Sullivan died in Paris in 1949.

==Writings==
Although Sullivan published little in his lifetime, he influenced generations of mental health professionals, especially through his lectures at Chestnut Lodge in Rockville, Maryland. Leston Havens called him the most important underground influence in American psychoanalysis. His ideas were collected and published posthumously, edited by Helen Swick Perry, who also published a detailed biography in 1982 (Perry, 1982, Psychiatrist of America).

==Works==
The following works are in Special Collections (MSA SC 5547) at the Maryland State Archives in Annapolis: Conceptions of Modern Psychiatry, Soundscriber Transcriptions (Feb. 1945-May 1945); Lectures 1-97 (begins Oct. 2, 1942); Georgetown University Medical School Lectures (1939); Personal Psychopathology (1929–1933); The Psychiatry of Character and its Deviations-undated notes.

His writings include:

1. The Interpersonal Theory of Psychiatry (1953)
2. "The Psychiatric Interview" (1954)
3. Conceptions of Modern Psychiatry (1947/1966)
4. Schizophrenia as a Human Process (1962)

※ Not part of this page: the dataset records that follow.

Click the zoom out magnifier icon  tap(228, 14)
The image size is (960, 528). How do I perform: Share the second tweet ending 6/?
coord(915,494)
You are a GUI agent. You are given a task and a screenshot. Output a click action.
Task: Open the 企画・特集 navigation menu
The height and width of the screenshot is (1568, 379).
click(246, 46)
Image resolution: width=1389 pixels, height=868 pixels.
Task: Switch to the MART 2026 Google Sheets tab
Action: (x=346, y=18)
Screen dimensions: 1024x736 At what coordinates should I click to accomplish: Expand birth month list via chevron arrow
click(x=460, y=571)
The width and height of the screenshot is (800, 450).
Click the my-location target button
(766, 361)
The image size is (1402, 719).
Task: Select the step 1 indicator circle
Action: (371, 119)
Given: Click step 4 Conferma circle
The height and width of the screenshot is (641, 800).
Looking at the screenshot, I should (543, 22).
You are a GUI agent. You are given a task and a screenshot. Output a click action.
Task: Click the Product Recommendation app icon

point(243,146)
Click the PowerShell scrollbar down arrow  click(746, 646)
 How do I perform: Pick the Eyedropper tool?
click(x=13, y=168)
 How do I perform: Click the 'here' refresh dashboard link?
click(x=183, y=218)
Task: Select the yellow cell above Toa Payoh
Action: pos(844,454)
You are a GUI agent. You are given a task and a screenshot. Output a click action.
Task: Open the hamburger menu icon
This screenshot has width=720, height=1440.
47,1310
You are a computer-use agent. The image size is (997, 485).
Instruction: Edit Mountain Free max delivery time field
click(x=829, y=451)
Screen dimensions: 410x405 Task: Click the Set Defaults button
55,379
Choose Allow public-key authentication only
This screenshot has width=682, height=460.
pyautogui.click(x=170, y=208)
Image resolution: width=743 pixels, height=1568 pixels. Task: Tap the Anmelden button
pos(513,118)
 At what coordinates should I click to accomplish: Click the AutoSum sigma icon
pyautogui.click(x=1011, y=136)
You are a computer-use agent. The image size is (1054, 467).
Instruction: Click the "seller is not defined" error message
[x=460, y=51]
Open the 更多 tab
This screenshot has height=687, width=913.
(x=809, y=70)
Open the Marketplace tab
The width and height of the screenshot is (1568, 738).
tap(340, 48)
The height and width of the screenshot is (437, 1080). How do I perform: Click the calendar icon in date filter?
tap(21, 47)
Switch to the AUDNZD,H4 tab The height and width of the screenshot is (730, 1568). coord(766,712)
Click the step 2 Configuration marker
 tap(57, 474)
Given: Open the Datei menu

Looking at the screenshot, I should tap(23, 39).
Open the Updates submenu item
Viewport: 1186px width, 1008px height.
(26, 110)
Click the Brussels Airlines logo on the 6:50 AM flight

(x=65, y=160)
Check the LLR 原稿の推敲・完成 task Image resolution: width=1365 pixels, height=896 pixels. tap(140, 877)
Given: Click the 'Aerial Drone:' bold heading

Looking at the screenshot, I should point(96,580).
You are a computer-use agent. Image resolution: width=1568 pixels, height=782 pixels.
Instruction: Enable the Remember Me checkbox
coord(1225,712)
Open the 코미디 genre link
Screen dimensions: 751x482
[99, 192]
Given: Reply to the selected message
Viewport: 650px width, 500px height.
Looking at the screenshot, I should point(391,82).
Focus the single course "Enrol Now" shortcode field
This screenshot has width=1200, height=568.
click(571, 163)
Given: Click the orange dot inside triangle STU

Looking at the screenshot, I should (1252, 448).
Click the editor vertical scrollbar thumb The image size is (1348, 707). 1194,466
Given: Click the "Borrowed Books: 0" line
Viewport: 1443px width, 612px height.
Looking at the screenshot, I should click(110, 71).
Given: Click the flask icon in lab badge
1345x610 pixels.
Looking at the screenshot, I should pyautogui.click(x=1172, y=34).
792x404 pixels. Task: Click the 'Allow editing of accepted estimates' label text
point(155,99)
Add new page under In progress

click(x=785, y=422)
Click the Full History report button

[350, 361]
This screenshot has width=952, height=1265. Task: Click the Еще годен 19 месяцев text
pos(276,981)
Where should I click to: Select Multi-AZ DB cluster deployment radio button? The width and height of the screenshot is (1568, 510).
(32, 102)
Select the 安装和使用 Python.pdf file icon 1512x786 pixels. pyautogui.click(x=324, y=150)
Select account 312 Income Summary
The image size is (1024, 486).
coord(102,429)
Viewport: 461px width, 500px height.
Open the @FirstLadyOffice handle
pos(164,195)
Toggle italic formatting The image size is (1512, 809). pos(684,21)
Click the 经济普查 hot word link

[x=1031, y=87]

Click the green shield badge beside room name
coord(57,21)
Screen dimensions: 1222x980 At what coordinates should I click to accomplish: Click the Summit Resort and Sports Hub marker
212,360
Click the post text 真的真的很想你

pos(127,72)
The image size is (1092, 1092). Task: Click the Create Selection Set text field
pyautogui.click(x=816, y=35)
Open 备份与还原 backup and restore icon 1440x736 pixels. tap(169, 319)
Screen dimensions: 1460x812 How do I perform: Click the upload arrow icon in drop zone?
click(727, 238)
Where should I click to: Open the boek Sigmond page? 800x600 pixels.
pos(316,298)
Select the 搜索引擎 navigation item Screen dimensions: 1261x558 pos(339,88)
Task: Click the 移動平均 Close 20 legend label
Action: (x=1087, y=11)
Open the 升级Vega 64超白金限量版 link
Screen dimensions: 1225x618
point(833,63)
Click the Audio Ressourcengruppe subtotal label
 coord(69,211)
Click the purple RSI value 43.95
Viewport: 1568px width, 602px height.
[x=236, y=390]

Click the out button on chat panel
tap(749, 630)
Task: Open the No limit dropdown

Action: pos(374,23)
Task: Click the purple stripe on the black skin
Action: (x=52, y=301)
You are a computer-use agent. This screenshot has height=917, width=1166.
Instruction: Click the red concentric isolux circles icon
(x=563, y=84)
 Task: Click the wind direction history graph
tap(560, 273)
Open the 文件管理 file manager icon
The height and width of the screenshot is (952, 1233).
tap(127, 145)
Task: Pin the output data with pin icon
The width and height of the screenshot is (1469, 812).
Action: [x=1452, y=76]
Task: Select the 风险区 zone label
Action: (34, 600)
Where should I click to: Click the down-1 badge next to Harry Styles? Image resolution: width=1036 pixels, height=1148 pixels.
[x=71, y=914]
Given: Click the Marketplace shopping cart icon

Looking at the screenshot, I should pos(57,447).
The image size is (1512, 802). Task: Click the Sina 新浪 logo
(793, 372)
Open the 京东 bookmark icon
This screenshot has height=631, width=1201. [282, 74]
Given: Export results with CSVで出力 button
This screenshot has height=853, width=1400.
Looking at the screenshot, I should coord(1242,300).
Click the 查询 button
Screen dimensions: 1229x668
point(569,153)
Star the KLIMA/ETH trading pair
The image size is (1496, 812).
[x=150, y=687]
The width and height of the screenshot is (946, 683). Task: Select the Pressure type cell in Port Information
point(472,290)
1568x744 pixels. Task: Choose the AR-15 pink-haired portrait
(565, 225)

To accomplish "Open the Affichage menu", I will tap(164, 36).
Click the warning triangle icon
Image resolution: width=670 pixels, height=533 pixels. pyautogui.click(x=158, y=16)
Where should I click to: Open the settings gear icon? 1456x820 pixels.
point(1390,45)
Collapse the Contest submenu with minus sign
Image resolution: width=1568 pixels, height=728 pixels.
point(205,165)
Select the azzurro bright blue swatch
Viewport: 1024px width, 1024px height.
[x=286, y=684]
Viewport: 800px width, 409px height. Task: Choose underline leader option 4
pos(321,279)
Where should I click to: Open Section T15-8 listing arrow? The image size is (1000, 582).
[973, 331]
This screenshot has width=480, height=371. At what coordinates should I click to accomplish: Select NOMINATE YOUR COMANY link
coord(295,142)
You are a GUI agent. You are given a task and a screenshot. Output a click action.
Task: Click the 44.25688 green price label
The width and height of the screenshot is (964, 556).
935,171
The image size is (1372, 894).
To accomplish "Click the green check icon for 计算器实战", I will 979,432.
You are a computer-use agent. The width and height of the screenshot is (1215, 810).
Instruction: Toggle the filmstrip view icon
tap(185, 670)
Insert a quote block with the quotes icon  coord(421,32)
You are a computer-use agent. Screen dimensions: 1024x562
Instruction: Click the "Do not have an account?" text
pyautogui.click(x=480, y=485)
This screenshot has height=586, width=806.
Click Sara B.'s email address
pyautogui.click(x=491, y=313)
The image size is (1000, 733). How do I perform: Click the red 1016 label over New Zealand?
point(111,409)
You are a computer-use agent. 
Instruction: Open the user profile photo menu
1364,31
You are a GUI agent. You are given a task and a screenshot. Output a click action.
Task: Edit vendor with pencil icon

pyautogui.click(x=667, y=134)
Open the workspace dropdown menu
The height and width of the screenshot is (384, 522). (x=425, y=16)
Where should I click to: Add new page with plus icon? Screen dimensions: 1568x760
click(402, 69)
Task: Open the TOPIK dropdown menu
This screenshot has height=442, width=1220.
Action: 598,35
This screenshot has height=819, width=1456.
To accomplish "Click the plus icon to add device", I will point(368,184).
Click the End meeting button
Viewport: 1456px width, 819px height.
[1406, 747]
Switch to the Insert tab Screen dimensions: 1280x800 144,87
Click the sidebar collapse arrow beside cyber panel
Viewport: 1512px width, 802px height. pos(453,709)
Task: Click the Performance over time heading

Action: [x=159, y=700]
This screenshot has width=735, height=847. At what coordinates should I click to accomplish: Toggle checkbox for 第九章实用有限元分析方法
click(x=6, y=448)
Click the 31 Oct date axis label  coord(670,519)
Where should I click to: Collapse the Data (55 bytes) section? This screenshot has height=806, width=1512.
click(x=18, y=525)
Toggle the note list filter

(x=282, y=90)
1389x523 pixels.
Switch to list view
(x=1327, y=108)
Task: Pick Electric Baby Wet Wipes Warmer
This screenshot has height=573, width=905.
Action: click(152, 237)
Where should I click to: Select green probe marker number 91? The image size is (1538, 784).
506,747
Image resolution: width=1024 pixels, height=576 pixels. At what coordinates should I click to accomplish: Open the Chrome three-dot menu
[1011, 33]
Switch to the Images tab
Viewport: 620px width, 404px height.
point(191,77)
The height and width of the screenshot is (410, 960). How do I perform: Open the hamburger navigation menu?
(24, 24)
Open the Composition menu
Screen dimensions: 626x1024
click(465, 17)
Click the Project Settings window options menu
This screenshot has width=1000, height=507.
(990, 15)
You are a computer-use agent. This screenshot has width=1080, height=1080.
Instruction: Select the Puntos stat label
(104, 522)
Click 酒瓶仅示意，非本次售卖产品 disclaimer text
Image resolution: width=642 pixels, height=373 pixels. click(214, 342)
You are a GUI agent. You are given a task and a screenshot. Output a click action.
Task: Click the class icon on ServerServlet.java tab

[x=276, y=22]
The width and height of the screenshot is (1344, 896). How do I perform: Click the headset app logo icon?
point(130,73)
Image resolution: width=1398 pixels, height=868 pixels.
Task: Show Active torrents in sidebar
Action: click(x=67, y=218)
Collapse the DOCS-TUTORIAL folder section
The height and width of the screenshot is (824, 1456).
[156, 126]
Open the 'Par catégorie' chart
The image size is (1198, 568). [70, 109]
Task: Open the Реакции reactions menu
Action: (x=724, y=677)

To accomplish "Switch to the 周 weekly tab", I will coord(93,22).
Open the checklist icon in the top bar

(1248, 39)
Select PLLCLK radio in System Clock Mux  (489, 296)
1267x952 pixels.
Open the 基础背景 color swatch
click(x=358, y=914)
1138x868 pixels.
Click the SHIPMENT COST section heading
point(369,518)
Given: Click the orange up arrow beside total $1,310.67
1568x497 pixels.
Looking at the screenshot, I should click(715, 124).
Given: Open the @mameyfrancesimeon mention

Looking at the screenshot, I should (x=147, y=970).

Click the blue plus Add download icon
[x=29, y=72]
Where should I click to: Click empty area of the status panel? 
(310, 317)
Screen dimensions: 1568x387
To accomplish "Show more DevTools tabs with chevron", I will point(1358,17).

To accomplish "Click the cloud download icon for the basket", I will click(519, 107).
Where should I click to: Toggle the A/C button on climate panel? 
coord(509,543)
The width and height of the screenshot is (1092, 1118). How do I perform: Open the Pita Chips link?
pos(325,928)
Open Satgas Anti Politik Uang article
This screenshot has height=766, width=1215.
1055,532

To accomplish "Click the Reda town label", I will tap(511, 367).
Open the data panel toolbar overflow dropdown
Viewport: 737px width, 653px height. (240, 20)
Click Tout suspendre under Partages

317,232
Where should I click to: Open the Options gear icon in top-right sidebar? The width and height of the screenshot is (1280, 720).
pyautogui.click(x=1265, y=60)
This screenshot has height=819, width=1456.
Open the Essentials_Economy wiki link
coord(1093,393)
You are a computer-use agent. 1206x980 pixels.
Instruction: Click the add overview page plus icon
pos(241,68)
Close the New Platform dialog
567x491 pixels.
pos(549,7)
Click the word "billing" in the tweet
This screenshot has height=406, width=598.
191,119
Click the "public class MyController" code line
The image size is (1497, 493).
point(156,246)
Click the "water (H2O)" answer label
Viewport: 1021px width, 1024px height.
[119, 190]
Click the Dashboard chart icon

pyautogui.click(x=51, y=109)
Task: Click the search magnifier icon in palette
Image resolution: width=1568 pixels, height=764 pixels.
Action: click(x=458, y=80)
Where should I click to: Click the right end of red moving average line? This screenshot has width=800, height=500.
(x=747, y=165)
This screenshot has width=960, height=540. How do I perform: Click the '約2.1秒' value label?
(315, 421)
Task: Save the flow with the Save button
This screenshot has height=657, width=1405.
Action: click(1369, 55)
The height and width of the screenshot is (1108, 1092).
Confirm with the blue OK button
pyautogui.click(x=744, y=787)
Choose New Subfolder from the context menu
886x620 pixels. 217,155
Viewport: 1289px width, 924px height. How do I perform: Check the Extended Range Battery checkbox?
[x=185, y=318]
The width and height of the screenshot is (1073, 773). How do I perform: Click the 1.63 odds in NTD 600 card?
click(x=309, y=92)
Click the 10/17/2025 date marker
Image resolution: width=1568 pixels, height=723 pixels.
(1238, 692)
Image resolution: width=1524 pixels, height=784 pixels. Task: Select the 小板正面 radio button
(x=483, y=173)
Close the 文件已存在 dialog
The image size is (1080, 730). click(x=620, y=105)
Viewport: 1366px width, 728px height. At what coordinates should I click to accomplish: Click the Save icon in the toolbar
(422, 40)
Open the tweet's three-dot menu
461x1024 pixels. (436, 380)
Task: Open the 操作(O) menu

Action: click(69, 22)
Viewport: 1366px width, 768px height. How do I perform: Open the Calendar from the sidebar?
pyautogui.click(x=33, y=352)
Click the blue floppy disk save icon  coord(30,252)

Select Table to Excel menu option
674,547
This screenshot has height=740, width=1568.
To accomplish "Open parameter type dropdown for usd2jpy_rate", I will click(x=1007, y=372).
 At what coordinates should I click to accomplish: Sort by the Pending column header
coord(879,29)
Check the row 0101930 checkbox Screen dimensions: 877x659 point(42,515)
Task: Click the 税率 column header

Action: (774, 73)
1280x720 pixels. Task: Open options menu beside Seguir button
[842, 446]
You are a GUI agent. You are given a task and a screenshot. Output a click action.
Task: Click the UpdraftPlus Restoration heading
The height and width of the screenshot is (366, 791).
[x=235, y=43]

==Relationship to the Sullivanians==
After Sullivan's death, Saul B. Newton and his wife Jane Pearce established the Sullivan Institute for Research in Psychoanalysis in New York City, whose therapists and patients were commonly known as "Sullivanians".

Newton and Pearce had worked with Sullivan at the William Alanson White Institute, and Pearce was a psychiatrist who studied with Sullivan in the late 1940s.

Although the institute was named for Sullivan, it is widely regarded as a cult, offering a distorted view of Sullivan's teachings.